A serious problem for videos and information
The new deepfake technology lets users edit the text transcript of a video to change the words the subject says so that its mouth moves exactly as it’s saying what you typed.
Scientists from Stanford University, the Max Planck Institute for Informatics, Princeton University, and Adobe Research showed how it can be easy to edit what people say in a video and create fake footage.
The process is done by combining different technics:
- A scan of the target to isolate phonemes spoken by the subject;
- Matching these phonemes with visemes (the facial expressions and its sounds);
- Creating a 3D model of the lower half of the facial subject’s face.
When someone edits the text transcript of the video, the software combines phonemes of a subject, its visemes, and the 3D face model to create new footage that matches the original with the new edited text.

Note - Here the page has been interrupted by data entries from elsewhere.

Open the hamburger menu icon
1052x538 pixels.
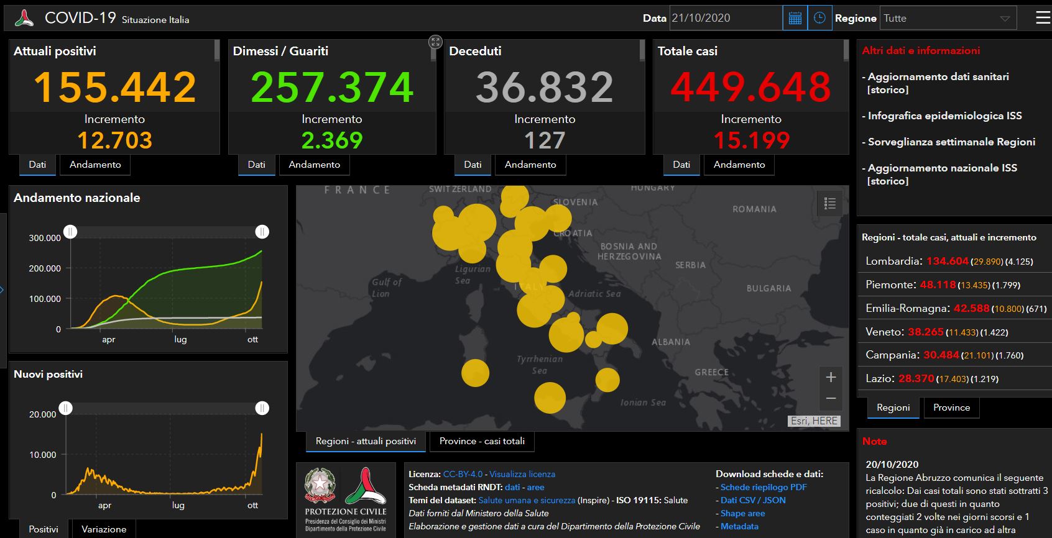[x=1043, y=18]
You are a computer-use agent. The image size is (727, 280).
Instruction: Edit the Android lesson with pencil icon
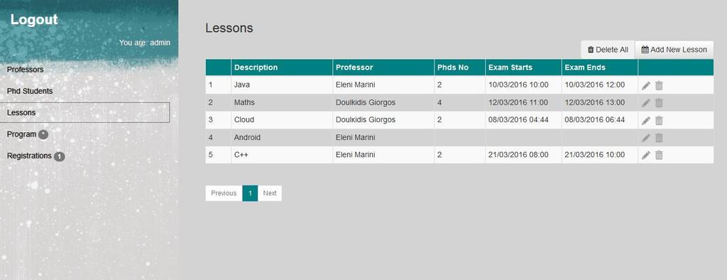coord(646,138)
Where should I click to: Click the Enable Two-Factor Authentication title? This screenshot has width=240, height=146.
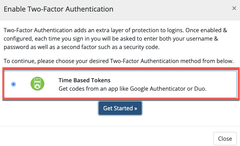[58, 9]

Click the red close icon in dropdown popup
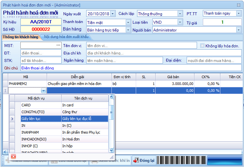pos(13,157)
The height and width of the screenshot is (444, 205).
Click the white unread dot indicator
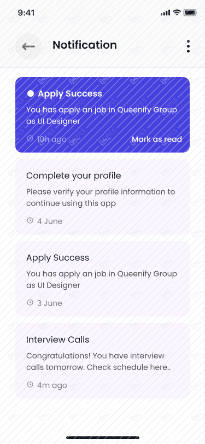31,94
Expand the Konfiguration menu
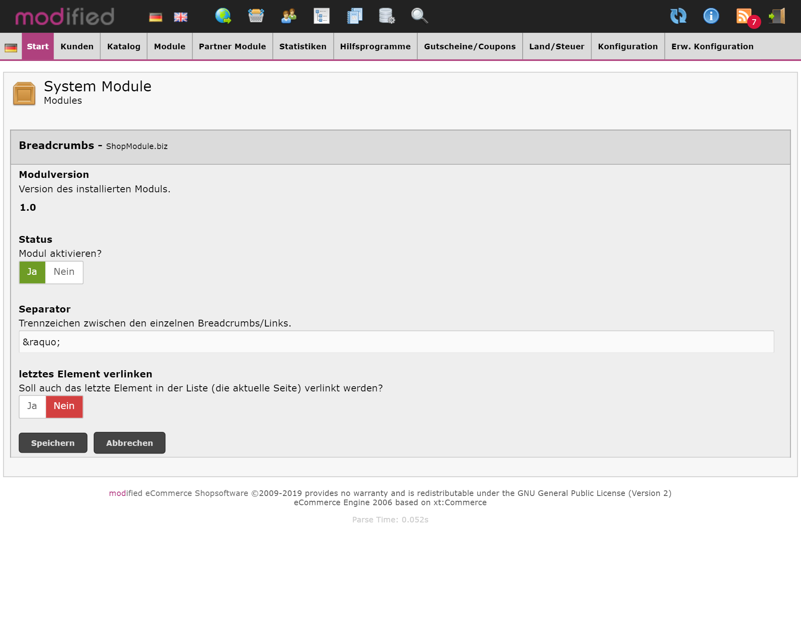Viewport: 801px width, 641px height. coord(628,46)
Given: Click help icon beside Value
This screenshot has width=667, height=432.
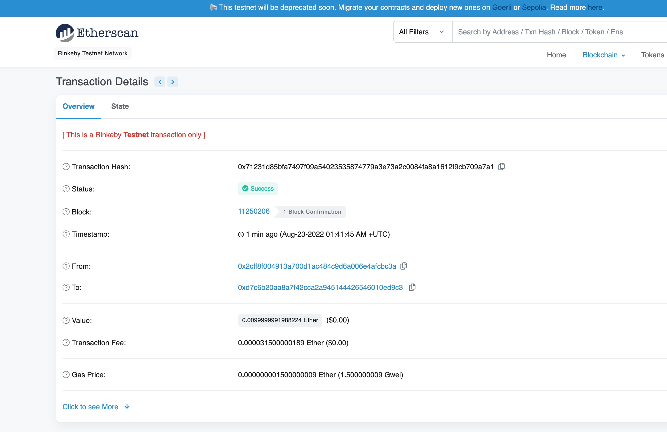Looking at the screenshot, I should (x=66, y=320).
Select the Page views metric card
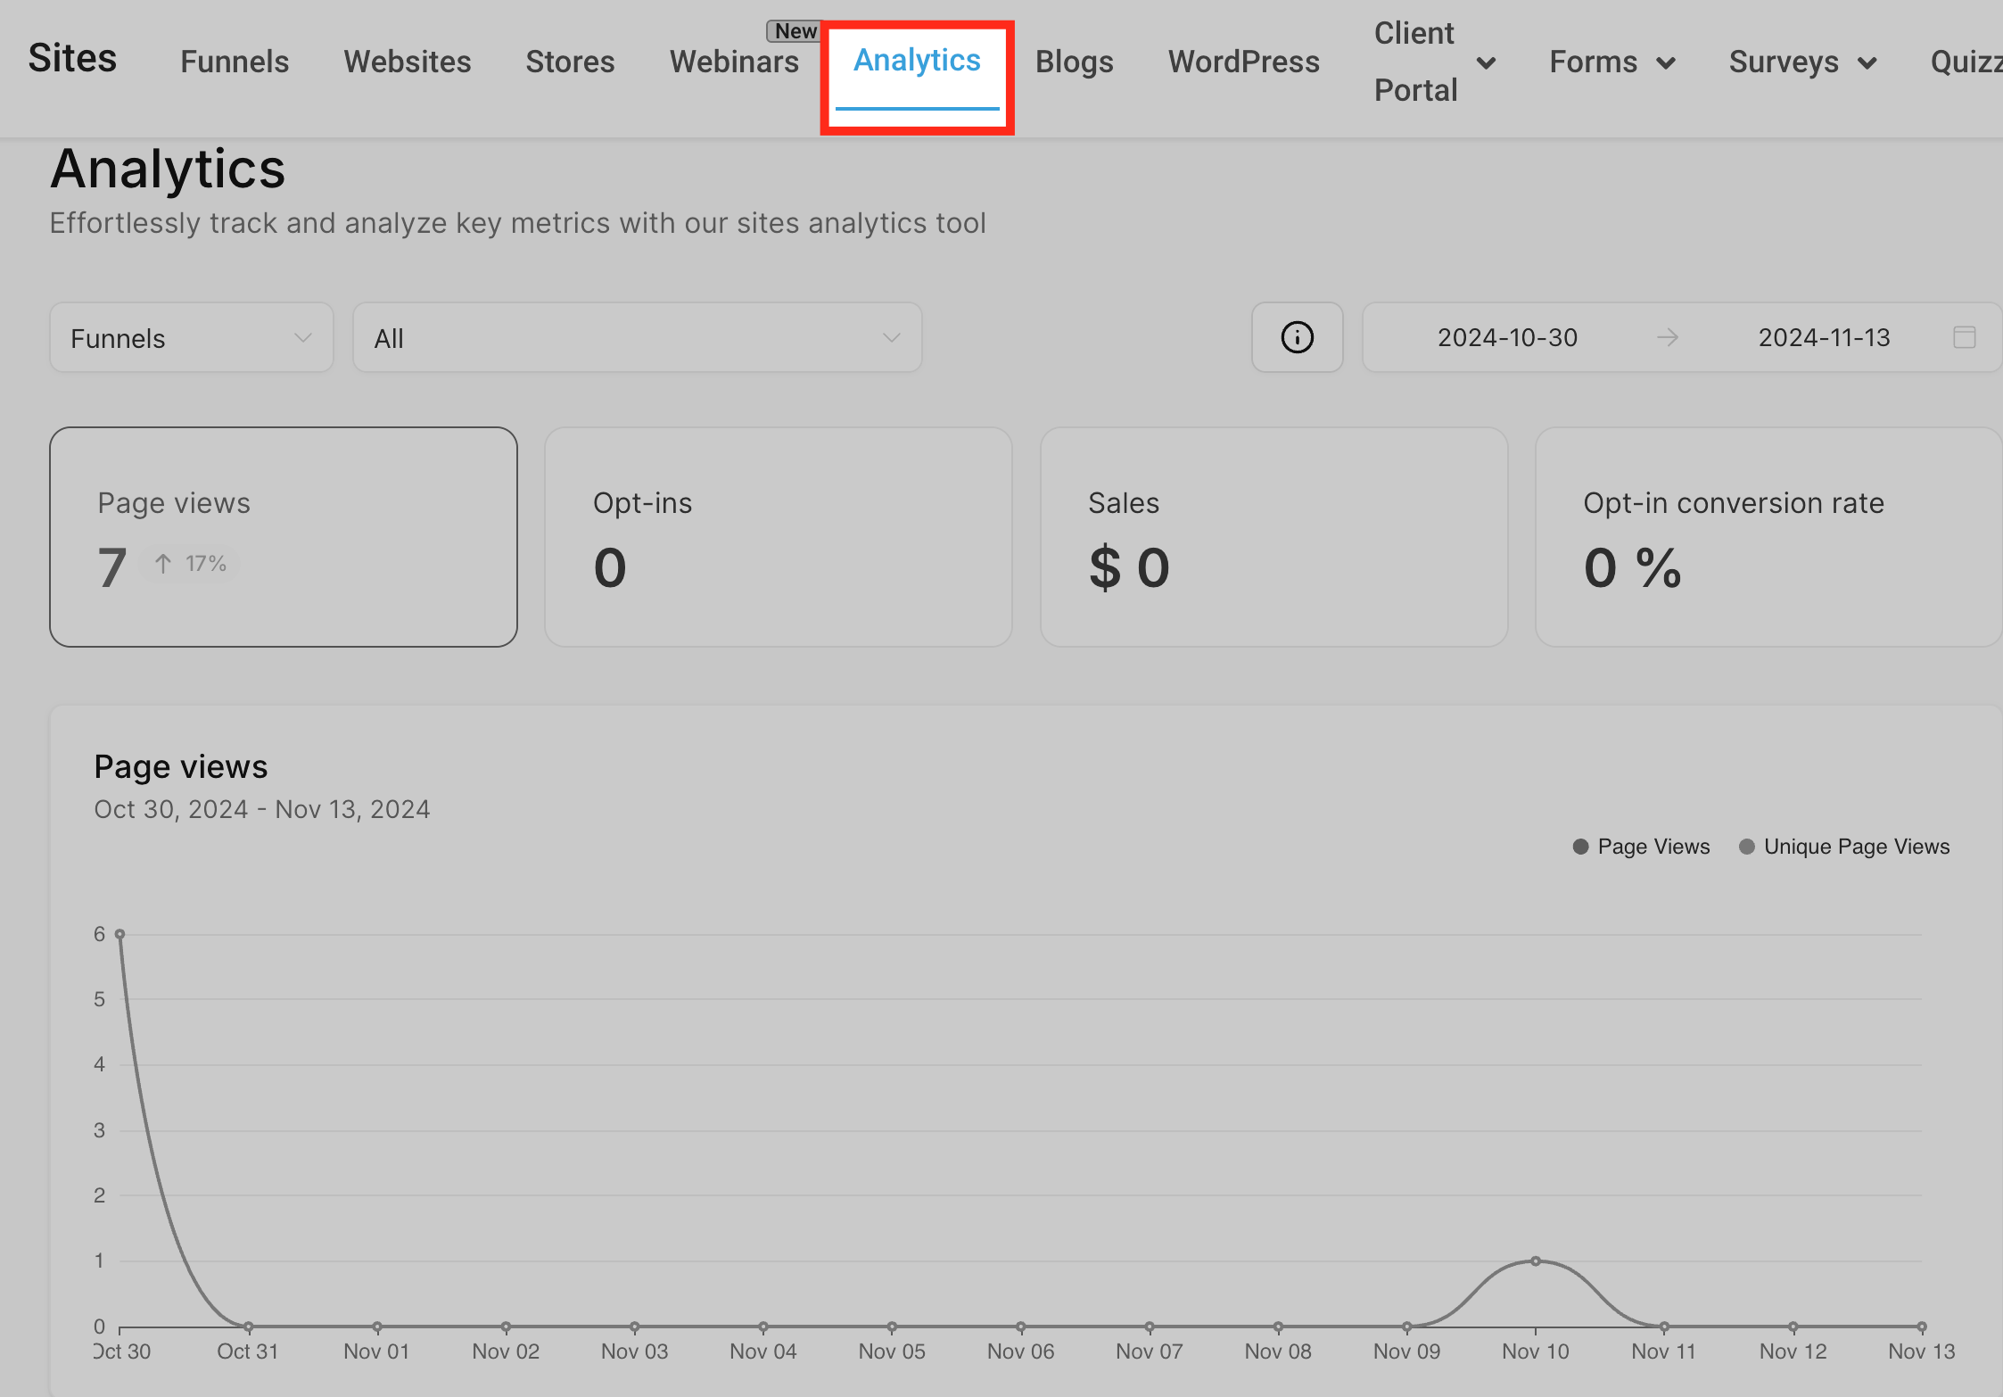Screen dimensions: 2003x1397 [x=284, y=537]
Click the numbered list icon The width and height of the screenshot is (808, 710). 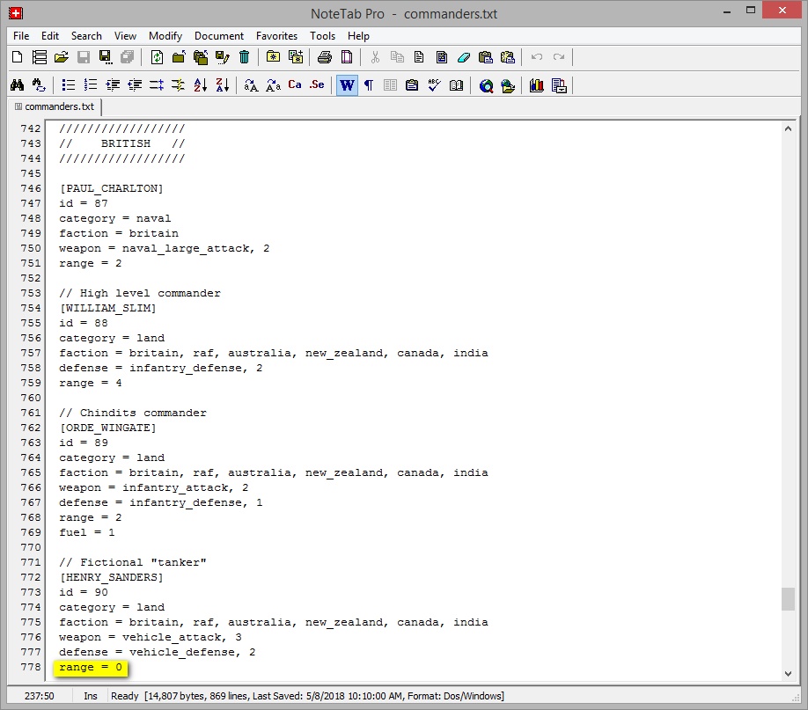pyautogui.click(x=91, y=85)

However, this technology has some limitations. At the moment, it only works with talking head style videos and requires about 40 minutes of input data. The algorithm can’t also change the tone or mood of the voice. Moreover, any occlusion of the mouth while the subject is speaking can throw off the process.
The potential harms of this technology are very worrying because it will be easy to falsify personal statements or slander individuals making them say what they have never said. And the remedy to this technology are not encouraging: researchers suggest to present A.I. edited videos as such or with a watermark, but these remedies sound weak because fake videos are often used to spread fake news and they are passed off as real videos; even easier is to remove a watermark. Moreover, even when fake news can be simply debunked, they don’t stop their spread because most of the people want to believe lies that fit their preconceptions. Maybe just another A.I. could try to contrast this harmful phenomenon, recognizing fake videos.
However, every cloud has a silver lining, so this technology may have beneficial uses such as for movies where a misspoken line could be fixed without recording again, or for more accurate dubs in different languages. Anyway, the pros are less than cons.
Deepfake could be a new danger for our reputation, but at the same time knowing its existence could make people believe less what they see and be more critical.